1. No difference in post-operative pain or its effect on quality of life was observed when comparing robotic laparoscopy with conventional laparoscopy for gynecologic procedures.
2. Robotic-assisted surgeries were significantly longer than conventional laparoscopic surgeries.
Evidence Rating Level: 2 (Good)
Study Rundown: Robotic-assisted laparoscopic gynecologic surgery has become increasingly popular. The technique can be used to treat various gynecologic conditions, including cervical and uterine cancer, endometriosis, pelvic organ prolapse and uterine fibroids. Robotic operations permit three-dimensional visualization and improved dexterity by incorporating a “wrist” component, which straight stick laparoscopy tools lack. Purportedly, as compared to conventional laparoscopy, robotic-assisted surgery results in shorter hospitalization and recovery times and decreased post-operative pain. While the theoretical benefits of the robotic approach are many, the technology is expensive and several studies have not shown benefits in duration of hospitalization or recovery, pain or risk of complications. The present work is the first to study pain and its impact on quality of life across different gynecologic surgeries. The authors found no differences in pain or analgesic use between the robotic and conventional arms, but detected more post-operative problems with sleep among patients in the robotic group.
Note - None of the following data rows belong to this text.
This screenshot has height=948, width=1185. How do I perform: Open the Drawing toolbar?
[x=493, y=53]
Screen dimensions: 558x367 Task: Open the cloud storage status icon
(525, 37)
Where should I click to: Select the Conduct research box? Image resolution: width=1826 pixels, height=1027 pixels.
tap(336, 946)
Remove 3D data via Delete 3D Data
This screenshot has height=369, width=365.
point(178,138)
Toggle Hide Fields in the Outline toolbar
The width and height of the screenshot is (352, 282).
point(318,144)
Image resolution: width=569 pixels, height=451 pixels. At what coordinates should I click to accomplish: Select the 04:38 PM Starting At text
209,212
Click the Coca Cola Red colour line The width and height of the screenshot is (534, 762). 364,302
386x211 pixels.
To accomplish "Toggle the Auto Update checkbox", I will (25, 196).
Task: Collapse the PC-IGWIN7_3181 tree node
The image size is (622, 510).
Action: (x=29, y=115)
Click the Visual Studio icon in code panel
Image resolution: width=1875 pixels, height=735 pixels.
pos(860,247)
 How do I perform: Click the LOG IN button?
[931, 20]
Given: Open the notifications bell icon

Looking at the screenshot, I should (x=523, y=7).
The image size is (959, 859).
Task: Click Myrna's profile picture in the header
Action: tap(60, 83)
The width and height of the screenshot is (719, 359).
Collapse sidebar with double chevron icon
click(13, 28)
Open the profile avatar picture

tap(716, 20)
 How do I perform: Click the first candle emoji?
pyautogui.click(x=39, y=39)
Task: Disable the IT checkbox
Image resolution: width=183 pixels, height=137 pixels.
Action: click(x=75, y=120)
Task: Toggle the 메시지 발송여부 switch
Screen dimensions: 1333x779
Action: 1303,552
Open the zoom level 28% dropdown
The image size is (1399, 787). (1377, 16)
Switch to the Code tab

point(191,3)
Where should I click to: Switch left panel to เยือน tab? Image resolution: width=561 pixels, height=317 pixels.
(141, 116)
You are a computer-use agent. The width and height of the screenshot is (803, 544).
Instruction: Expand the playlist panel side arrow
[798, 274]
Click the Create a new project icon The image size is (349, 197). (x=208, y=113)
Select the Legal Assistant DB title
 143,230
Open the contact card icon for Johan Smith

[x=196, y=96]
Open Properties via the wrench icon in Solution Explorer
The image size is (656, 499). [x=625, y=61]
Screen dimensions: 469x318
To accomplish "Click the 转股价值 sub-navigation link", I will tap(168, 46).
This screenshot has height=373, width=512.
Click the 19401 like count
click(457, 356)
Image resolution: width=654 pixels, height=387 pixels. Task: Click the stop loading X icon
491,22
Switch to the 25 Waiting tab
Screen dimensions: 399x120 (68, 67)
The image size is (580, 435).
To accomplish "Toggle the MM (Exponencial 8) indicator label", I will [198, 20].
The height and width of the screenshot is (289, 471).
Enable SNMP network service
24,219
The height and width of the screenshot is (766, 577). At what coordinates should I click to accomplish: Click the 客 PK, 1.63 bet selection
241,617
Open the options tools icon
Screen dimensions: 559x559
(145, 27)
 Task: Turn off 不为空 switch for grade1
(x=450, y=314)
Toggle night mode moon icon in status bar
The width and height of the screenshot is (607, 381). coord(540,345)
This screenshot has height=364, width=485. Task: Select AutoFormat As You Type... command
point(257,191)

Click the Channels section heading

A key limitation of these findings is the difference in the proportion of major procedures between the two groups – 61% in the robotic-assisted group, 34% in the conventional laparoscopy group. Other limitations of the study include the lack of randomization, small sample size, and lack of specific inclusion criteria. Larger studies exploring post-operative pain and cost-effectiveness for different procedures are needed to better understand the role of robotic-assisted surgeries for gynecologic conditions.
In-Depth [prospective cohort study]: This study evaluated the relationship between pain and laparoscopic surgical approach among women who had robotic-assisted surgeries (n=56) and those who had conventional laparoscopic surgeries (n=55) for both benign and malignant gynecologic conditions. The primary outcome was pain, while secondary outcomes were analgesic use and impact of pain on quality of life. Pain was assessed at 3 specific time points using the Brief Pain Inventory-Short Form.
In the robotic surgery group, 61% of women underwent major procedures compared to only 36% of women in the conventional laparoscopic surgery group. Major surgeries were ones that required hysterectomy and/or lymph node dissection. Robotic-assisted procedures were significantly longer than conventional ones (p<0.001). No difference in pain levels were noted pre-operatively, immediately post-operatively or delayed post-operatively between the two groups. There was also no difference in the type or route of administration of pain medications. Patients who underwent robotic-assisted surgeries reported that pain had a greater impact on their sleep (p=0.03).